| What is expected |
In the text about Georgia state senator Joe Kennedy, what position did he hold in the Senate from 1983 to 1991?

| Text passage |
————

Member of the Georgia State Senate from the 4th district
- In office January 9, 1967 – January 14, 1991
- Preceded by: B. Avant Edenfield
- Succeeded by: Jack Hill

Personal details
- Born: Joseph Everett Kennedy October 8, 1930 Claxton, Georgia, U.S.
- Died: January 19, 1997 (aged 66) Claxton, Georgia, U.S.
- Party: Democratic
- Spouse: Lalah Kennedy ​(m. 1953)​
- Education: Georgia Military College
- Occupation: Accountant

= Joe Kennedy (Georgia politician) =

American politician

Joseph Everett Kennedy (October 8, 1930 – June 19, 1997) was a Georgia State Senator born in Claxton, Georgia, United States.

==Biography==

===Personal life===
Kennedy attended Claxton schools and graduated from Claxton High School in 1947. After graduation he attended Georgia Military College where he graduated in 1949. Following his time at GMC, Kennedy became a 2nd lieutenant in the United States Army. He was the recipient of the Korean Service Medal, United Nations Medal, Bronze Star, and two Battle Stars.

On December 25, 1953, Joseph Kennedy married Lalah Kennedy of Tattnall County. Kennedy would later be heavily influenced by his father-in-law, the Honorable J. Cliff Kennedy, who was involved in the government of the State of Georgia. Kennedy became very involved in his community. He was a member of the Claxton Jaycees and the Democratic Party. He was a Shriner of the Alee Temple Lodge of Savannah and the Director of the Tippins Bank and Trust Company of Claxton as well as the Director of the Evans County Chamber of Commerce.

===Georgia Senator===
In 1966 Joe Kennedy was elected to the Senate's Fourth District, where he served for twenty-four years. During his time in the Senate, he was Chairman of the Senate Offender Rehabilitation Committee for 12 years and was appointed to the Criminal Justice Improvement Council in 1981. He was a member of the Appropriations Committee, serving on the Continuation Subcommittee and the Conference Committee on Appropriations; the senator was also a part of the Agricultural Committee. Senator Kennedy attained his highest rank in the senate during the Governorship of Joe Frank Harris when he served as President Pro Tempore of the Senate from 1983 to 1991. He was given the job of executive assistant to the commissioner of the Department of Corrections in 1991; from 1991 to 1994 he directed an inmate labor program which put inmates to work on public building projects.

During his life, both prior to and during his service as a senator, Kennedy received many awards. He was the Jaycees' Young Man of the Year (1962); was given the Legislative Award from the Georgia Municipal Association (1985). He was the Legislator of the Year from the Georgia Recreation and Parks Society and the Georgia Association of Retarded Citizens (1983). The Hospital Corporation of America and the Georgia Rehabilitation Association, among many other organizations, recognized him for his hard work during his tenure as senator. Senator Joe Kennedy was instrumental in helping to create Ogeechee Technical College.

————

| Records provided |

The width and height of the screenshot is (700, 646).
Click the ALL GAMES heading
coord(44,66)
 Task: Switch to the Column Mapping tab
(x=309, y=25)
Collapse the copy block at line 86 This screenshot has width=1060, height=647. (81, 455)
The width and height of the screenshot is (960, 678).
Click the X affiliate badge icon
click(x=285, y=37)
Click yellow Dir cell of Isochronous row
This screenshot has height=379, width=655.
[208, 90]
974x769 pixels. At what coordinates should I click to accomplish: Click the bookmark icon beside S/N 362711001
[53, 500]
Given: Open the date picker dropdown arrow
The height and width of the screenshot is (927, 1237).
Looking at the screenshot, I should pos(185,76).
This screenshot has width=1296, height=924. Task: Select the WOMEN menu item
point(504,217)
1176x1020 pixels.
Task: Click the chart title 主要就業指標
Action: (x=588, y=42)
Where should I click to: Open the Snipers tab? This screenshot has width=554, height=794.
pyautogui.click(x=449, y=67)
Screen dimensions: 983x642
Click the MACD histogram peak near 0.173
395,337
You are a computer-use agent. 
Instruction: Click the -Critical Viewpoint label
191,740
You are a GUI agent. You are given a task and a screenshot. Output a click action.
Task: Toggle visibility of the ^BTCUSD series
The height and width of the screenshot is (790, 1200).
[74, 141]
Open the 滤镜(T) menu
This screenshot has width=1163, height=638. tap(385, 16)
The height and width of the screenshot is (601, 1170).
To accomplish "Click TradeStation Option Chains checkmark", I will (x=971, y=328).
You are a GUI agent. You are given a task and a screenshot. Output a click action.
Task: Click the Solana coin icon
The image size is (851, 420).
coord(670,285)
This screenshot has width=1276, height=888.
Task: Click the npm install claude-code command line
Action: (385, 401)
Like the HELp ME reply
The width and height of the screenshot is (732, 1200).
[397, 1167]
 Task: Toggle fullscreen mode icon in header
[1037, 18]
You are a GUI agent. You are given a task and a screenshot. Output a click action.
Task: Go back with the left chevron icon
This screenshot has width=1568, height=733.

————

| Response for this exercise |
President Pro Tempore of the Senate